YOUR TASK | Write every entry out again, unchanged.

PROVIDED ENTRIES |

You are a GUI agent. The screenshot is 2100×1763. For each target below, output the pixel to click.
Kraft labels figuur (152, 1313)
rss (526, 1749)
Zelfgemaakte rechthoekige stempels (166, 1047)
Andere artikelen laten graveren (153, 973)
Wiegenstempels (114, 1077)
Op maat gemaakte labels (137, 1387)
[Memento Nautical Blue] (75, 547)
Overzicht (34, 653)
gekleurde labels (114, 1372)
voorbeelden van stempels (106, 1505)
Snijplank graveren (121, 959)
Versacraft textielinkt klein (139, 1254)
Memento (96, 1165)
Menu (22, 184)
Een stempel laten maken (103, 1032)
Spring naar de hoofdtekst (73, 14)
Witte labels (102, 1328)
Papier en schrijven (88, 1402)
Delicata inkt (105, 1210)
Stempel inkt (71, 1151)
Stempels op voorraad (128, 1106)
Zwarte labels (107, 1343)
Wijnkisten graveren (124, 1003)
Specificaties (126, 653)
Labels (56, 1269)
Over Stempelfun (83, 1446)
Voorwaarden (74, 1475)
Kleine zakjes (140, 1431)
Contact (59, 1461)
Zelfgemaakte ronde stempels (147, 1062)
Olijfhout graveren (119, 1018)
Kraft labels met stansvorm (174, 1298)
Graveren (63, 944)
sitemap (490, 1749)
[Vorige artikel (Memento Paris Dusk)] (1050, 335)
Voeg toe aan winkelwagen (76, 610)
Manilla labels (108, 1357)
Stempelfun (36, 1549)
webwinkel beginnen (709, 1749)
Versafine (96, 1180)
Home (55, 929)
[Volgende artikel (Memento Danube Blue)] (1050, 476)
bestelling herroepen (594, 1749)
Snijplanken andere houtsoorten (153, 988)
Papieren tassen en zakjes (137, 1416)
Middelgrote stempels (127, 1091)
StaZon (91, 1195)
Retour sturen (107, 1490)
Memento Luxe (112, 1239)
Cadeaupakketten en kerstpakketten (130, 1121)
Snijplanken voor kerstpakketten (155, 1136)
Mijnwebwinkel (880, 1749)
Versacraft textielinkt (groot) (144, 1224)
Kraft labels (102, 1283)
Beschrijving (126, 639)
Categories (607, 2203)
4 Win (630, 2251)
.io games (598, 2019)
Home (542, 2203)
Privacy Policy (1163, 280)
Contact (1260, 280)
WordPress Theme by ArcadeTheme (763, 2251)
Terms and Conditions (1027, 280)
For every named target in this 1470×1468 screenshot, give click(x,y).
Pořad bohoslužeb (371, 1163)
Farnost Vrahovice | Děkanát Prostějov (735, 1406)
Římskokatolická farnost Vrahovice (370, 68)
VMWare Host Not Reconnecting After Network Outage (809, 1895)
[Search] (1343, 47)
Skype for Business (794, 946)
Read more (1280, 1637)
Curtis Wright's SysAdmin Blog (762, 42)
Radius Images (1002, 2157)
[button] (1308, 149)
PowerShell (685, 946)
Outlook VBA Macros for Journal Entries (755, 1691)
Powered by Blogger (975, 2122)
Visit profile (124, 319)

RESPONSE TO THIS TASK |
You are a GUI agent. The screenshot is 2100×1763. For each target below, output the pixel to click.
Kraft labels figuur (152, 1313)
rss (526, 1749)
Zelfgemaakte rechthoekige stempels (166, 1047)
Andere artikelen laten graveren (153, 973)
Wiegenstempels (114, 1077)
Op maat gemaakte labels (137, 1387)
[Memento Nautical Blue] (75, 547)
Overzicht (34, 653)
gekleurde labels (114, 1372)
voorbeelden van stempels (106, 1505)
Snijplank graveren (121, 959)
Versacraft textielinkt klein (139, 1254)
Memento (96, 1165)
Menu (22, 184)
Een stempel laten maken (103, 1032)
Spring naar de hoofdtekst (73, 14)
Witte labels (102, 1328)
Papier en schrijven (88, 1402)
Delicata inkt (105, 1210)
Stempel inkt (71, 1151)
Stempels op voorraad (128, 1106)
Zwarte labels (107, 1343)
Wijnkisten graveren (124, 1003)
Specificaties (126, 653)
Labels (56, 1269)
Over Stempelfun (83, 1446)
Voorwaarden (74, 1475)
Kleine zakjes (140, 1431)
Contact (59, 1461)
Zelfgemaakte ronde stempels (147, 1062)
Olijfhout graveren (119, 1018)
Kraft labels met stansvorm (174, 1298)
Graveren (63, 944)
sitemap (490, 1749)
[Vorige artikel (Memento Paris Dusk)] (1050, 335)
Voeg toe aan winkelwagen (76, 610)
Manilla labels (108, 1357)
Stempelfun (36, 1549)
webwinkel beginnen (709, 1749)
Versafine (96, 1180)
Home (55, 929)
[Volgende artikel (Memento Danube Blue)] (1050, 476)
bestelling herroepen (594, 1749)
Snijplanken andere houtsoorten (153, 988)
Papieren tassen en zakjes (137, 1416)
Middelgrote stempels (127, 1091)
StaZon (91, 1195)
Retour sturen (107, 1490)
Memento Luxe (112, 1239)
Cadeaupakketten en kerstpakketten (130, 1121)
Snijplanken voor kerstpakketten (155, 1136)
Mijnwebwinkel (880, 1749)
Versacraft textielinkt (groot) (144, 1224)
Kraft labels (102, 1283)
Beschrijving (126, 639)
Categories (607, 2203)
4 Win (630, 2251)
.io games (598, 2019)
Home (542, 2203)
Privacy Policy (1163, 280)
Contact (1260, 280)
WordPress Theme by ArcadeTheme (763, 2251)
Terms and Conditions (1027, 280)
For every named target in this 1470×1468 screenshot, give click(x,y).
Pořad bohoslužeb (371, 1163)
Farnost Vrahovice | Děkanát Prostějov (735, 1406)
Římskokatolická farnost Vrahovice (370, 68)
VMWare Host Not Reconnecting After Network Outage (809, 1895)
[Search] (1343, 47)
Skype for Business (794, 946)
Read more (1280, 1637)
Curtis Wright's SysAdmin Blog (762, 42)
Radius Images (1002, 2157)
[button] (1308, 149)
PowerShell (685, 946)
Outlook VBA Macros for Journal Entries (755, 1691)
Powered by Blogger (975, 2122)
Visit profile (124, 319)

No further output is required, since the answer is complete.